WORKING DATA:

════════════════

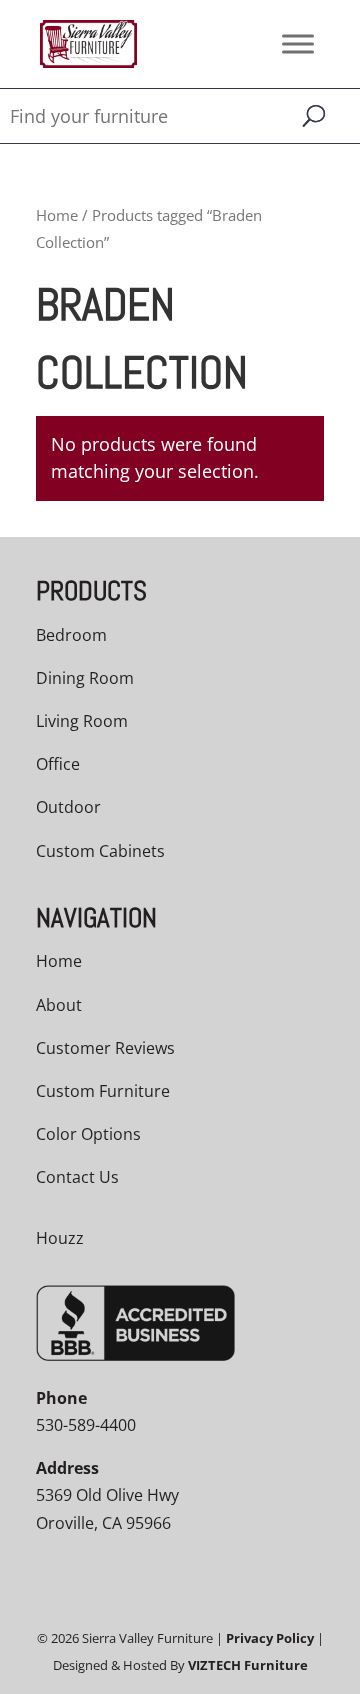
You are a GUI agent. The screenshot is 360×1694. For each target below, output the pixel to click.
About (59, 1005)
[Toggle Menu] (298, 43)
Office (58, 764)
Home (57, 215)
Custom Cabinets (100, 851)
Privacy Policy (270, 1638)
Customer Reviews (105, 1048)
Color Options (88, 1134)
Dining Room (85, 678)
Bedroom (71, 635)
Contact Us (77, 1177)
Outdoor (68, 807)
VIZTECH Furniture (248, 1665)
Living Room (82, 721)
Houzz (60, 1238)
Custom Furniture (103, 1091)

════════════════

WORK TO COMPLETE: Among the lines above, return those that contain the string "Furniture".

ANSWER FOR THE TASK:
VIZTECH Furniture (248, 1665)
Custom Furniture (103, 1091)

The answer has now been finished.